§ TASK:
Can you render the material below as a Markdown table with two columns, Row and Line, giving each nonblank line its own numbered row and leaving out the blank lines?

══════

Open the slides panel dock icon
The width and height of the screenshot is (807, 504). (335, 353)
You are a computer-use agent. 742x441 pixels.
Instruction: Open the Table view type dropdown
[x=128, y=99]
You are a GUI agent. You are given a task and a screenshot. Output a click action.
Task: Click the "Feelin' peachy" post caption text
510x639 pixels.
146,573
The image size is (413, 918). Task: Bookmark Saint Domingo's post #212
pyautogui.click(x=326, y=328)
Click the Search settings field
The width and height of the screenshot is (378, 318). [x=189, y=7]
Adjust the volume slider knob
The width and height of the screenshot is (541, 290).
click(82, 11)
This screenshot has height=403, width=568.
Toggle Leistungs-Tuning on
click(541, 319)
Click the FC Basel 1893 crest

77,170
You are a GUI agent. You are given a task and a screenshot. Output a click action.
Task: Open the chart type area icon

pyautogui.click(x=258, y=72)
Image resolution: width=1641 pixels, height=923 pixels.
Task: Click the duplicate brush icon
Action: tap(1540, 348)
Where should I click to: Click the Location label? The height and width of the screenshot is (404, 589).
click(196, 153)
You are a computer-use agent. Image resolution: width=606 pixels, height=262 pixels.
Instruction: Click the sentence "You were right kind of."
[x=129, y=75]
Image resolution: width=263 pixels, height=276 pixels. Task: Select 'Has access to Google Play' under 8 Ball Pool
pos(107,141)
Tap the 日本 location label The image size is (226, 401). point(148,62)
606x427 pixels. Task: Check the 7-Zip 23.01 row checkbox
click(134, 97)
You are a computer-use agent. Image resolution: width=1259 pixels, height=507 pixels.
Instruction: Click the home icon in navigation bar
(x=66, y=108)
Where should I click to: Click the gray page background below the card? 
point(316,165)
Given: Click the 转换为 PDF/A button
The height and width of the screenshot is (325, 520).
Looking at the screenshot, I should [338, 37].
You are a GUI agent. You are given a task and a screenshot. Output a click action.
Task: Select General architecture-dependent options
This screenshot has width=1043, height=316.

══════

§ PROBLEM SOLUTION:
| Row | Line |
|---|---|
| 1 | Open the slides panel dock icon |
| 2 | The width and height of the screenshot is (807, 504). (335, 353) |
| 3 | You are a computer-use agent. 742x441 pixels. |
| 4 | Instruction: Open the Table view type dropdown |
| 5 | [x=128, y=99] |
| 6 | You are a GUI agent. You are given a task and a screenshot. Output a click action. |
| 7 | Task: Click the "Feelin' peachy" post caption text |
| 8 | 510x639 pixels. |
| 9 | 146,573 |
| 10 | The image size is (413, 918). Task: Bookmark Saint Domingo's post #212 |
| 11 | pyautogui.click(x=326, y=328) |
| 12 | Click the Search settings field |
| 13 | The width and height of the screenshot is (378, 318). [x=189, y=7] |
| 14 | Adjust the volume slider knob |
| 15 | The width and height of the screenshot is (541, 290). |
| 16 | click(82, 11) |
| 17 | This screenshot has height=403, width=568. |
| 18 | Toggle Leistungs-Tuning on |
| 19 | click(541, 319) |
| 20 | Click the FC Basel 1893 crest |
| 21 | 77,170 |
| 22 | You are a GUI agent. You are given a task and a screenshot. Output a click action. |
| 23 | Task: Open the chart type area icon |
| 24 | pyautogui.click(x=258, y=72) |
| 25 | Image resolution: width=1641 pixels, height=923 pixels. |
| 26 | Task: Click the duplicate brush icon |
| 27 | Action: tap(1540, 348) |
| 28 | Where should I click to: Click the Location label? The height and width of the screenshot is (404, 589). |
| 29 | click(196, 153) |
| 30 | You are a computer-use agent. Image resolution: width=606 pixels, height=262 pixels. |
| 31 | Instruction: Click the sentence "You were right kind of." |
| 32 | [x=129, y=75] |
| 33 | Image resolution: width=263 pixels, height=276 pixels. Task: Select 'Has access to Google Play' under 8 Ball Pool |
| 34 | pos(107,141) |
| 35 | Tap the 日本 location label The image size is (226, 401). point(148,62) |
| 36 | 606x427 pixels. Task: Check the 7-Zip 23.01 row checkbox |
| 37 | click(134, 97) |
| 38 | You are a computer-use agent. Image resolution: width=1259 pixels, height=507 pixels. |
| 39 | Instruction: Click the home icon in navigation bar |
| 40 | (x=66, y=108) |
| 41 | Where should I click to: Click the gray page background below the card?  |
| 42 | point(316,165) |
| 43 | Given: Click the 转换为 PDF/A button |
| 44 | The height and width of the screenshot is (325, 520). |
| 45 | Looking at the screenshot, I should [338, 37]. |
| 46 | You are a GUI agent. You are given a task and a screenshot. Output a click action. |
| 47 | Task: Select General architecture-dependent options |
| 48 | This screenshot has width=1043, height=316. |